Eric Clapton and Duane Allman were a force of absolute nature when they teamed up in Derek and The Dominoes and, while they may have only released the one record together, it was one hell of a timeless creation. The stand out track from the record is the titular number ‘Layla’, an effort which is a perfect example of what happens when you get two of the best guitarists in the same room to create magic. The remarkable noise they assembled on ‘Layla’ is a joy when heard in the normal fashion but, when heard isolated, it is perhaps even greater.
Following the demise of Cream, the next step for Slowhand was to form a new group and alas Derek and The Dominos was born. Although Allman wasn’t a fully-fledged member of the band unlike Bobby Whitlock, Carl Radle and Jim Gordon, what he added on tracks across the record with his slide guitar was an abundance of magic dust, which is an utter joy. The album Layla and Other Assorted Love Songs was initially disregarded as not only a commercial disaster but a critical one too. However, the tide would turn on the album in the years since its release, finally earning the love it deserves. Despite being released in 1970, it would take until 2011 for the record to chart in Britain when it landed at the modest position of 68.
Of course, no Clapton list would be complete without his ode to Pattie Boyd (then the wife of his friend George Harrison) and the classic rock number ‘Layla’ follows suit. A seven-minute track built upon the foundations that Clapton and Duane Allman lay down on guitar and it is purely magnificent.
“I’m very proud of it. I love to hear it. It’s almost like it’s not me,” said Eric Clapton when recalling the iconic song written about his unrequited love for Patti Boyd. “It’s like I’m listening to someone that I really like. Derek and The Dominoes was a band I really liked — and it’s almost like I wasn’t in that band. It’s just a band that I’m a fan of. Sometimes, my own music can be like that. When it’s served its purpose to being good music, I don’t associate myself with it any more. It’s like someone else. It’s easy to do those songs then.”

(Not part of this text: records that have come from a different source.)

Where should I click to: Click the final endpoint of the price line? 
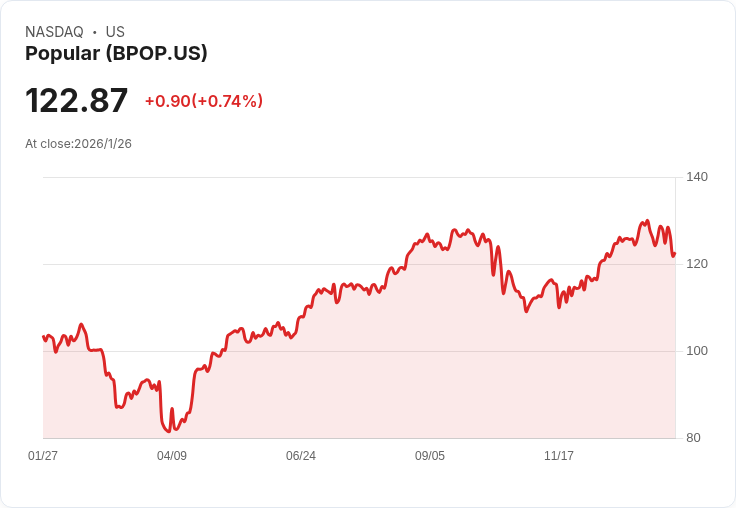(674, 253)
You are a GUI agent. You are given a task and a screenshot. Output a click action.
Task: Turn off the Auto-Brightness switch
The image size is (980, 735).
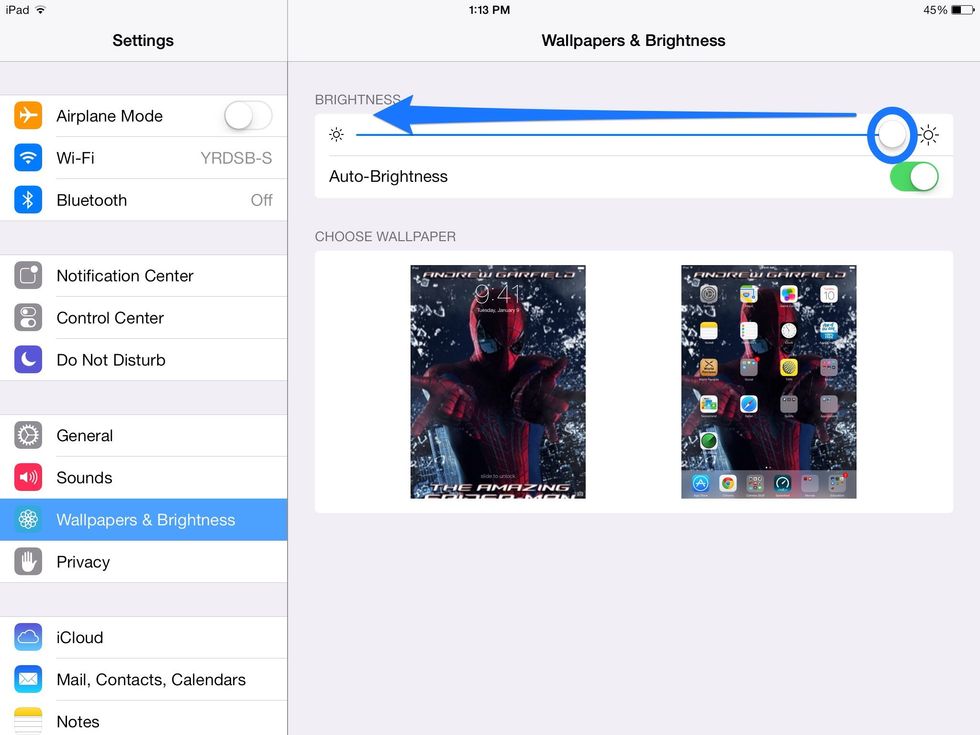coord(913,177)
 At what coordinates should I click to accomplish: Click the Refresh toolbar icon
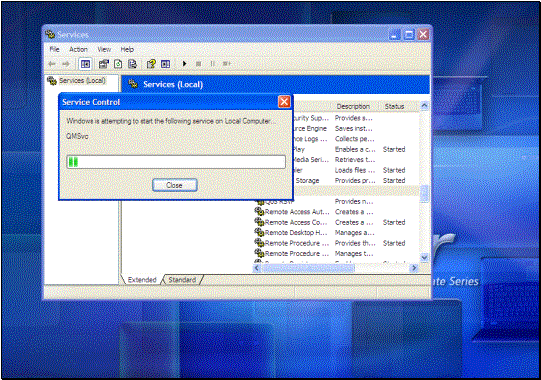point(118,64)
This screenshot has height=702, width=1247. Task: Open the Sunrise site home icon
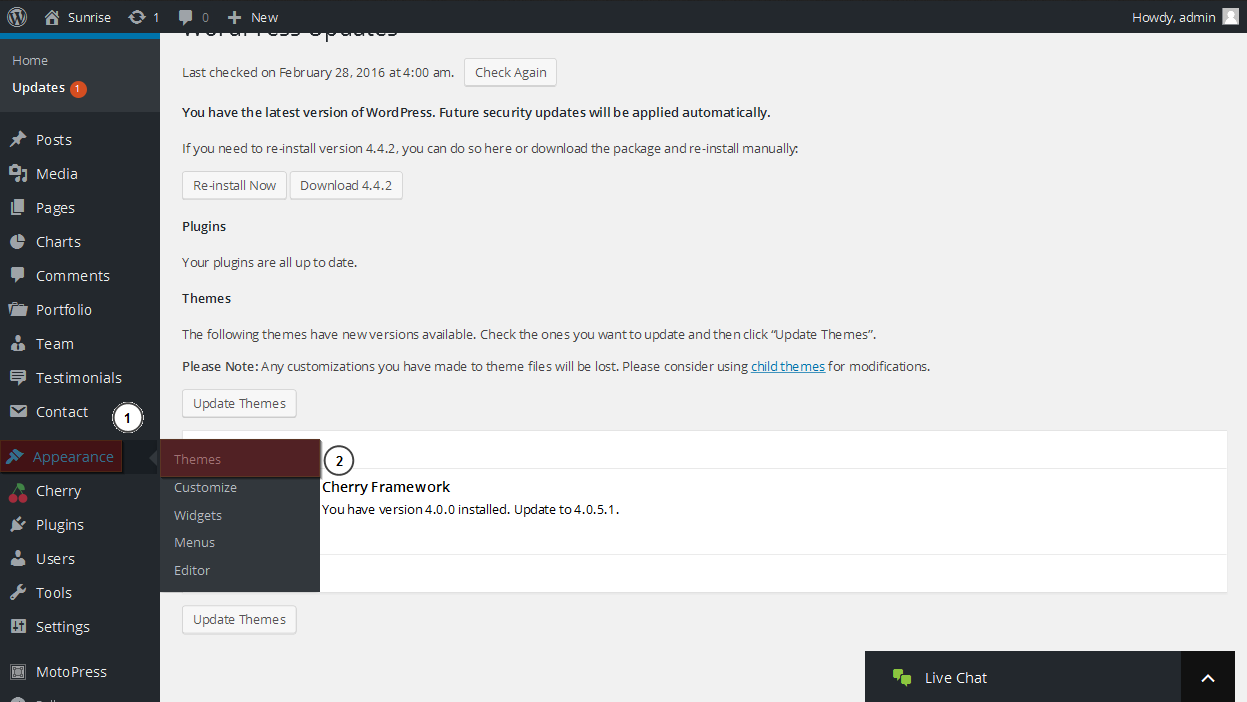(52, 17)
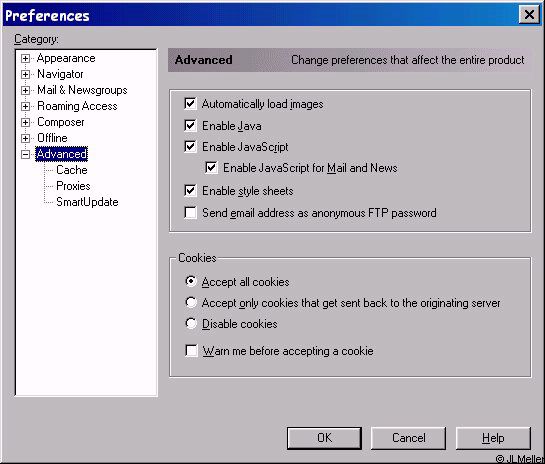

There are six guitar tracks on this single and each one plays a hand in creating one of the most memorable guitar songs of all time. One particular moment of joy is the dual solo between Clapton and Allman that may be one of the best-equipped tracks ever recorded.
The collaboration between Allman and Clapton arrived after The Dominos headed to Miami for a recording session which ended up being a completely different type of ‘session’ to the one that the record label hoped for. There wasn’t a lot of work getting done to create the album and, instead, they were enjoying the many vices that Miami had to offer. Atlantic Records producer Tom Dowd knew something needed to be done and decided to send Clapton and the rest of the band to watch the Allman Brothers perform live.
It was the first time Clapton would see the guitarist play in person and he was instantly smitten. He invited Duane back to the band’s hotel and the two instantly connected over their shared love of the blues and expert playing. Later, Clapton declared his favourite guitar solo of all time was Allman’s on Wilson Pickett’s cover of The Beatles song ‘Hey Jude’ and it was clear, as Clapton himself has said, Allman was “the musical brother that I never had but wished I did.”
Allman’s introduction to the record would see the album finally begin to take shape. In the end, Allman was included on ten of the thirteen tracks on the record with his expert slide guitar playing—but there was one song on which he made the most vital contribution, ‘Layla’. The best way of enjoying this iconic song is through the chasm of Allman and Clapton’s isolated guitars, further proof of the instant chemistry that the two of them shared. There are also vocals thrown into the mix for good measure but the greatness comes from the guitars and how the two of these titans bounced off each other so fluently.